Variable-rate accounts are usually the first to see cuts in response to base rate falls, but for now they seem to be holding steady with deals of more than 5% available. Again, it remains to be seen how long this will last.
July's inflation rise is largely down to household energy prices dropping at a slower pace than this time last year.
It has meant energy prices are having less of downward impact on the CPI figure and ultimately increasing the year-on-year rate of inflation.
The ONS also notes that although energy prices are lower in July 2024 than they were a year ago, and are much lower than their peak in the first quarter of 2023, the cost of gas and electricity in July 2024 is still around 68% and 45% higher, respectively, than in March 2021.
Falling prices for restaurants and hotels helped slow the rate of inflation in July 2024. Transport costs also fell, with maintenance and repairs of personal transport equipment, passenger transport by air, and motor fuels all pushing the CPI rate down.
The graph shows how inflation has changed since August 2020:
The Bank of England’s target is to keep inflation as close to 2% as it can.

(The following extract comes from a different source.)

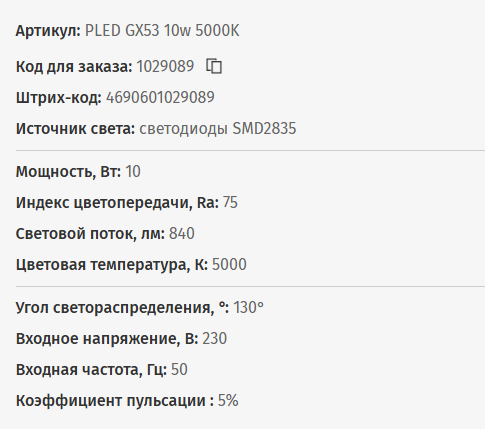Click the Код для заказа label
Viewport: 485px width, 429px height.
[74, 66]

This month's figure means inflation is slightly above that number after hitting the target two months in a row. Before July 2021 it was even lower, hitting a rock-bottom figure of 0.2% in August 2020 due to the impact of the pandemic.
It's important to remember, however, that even when inflation is at the Bank of England's target level, it doesn't mean prices are going down; it just means they're rising at a slower rate than before.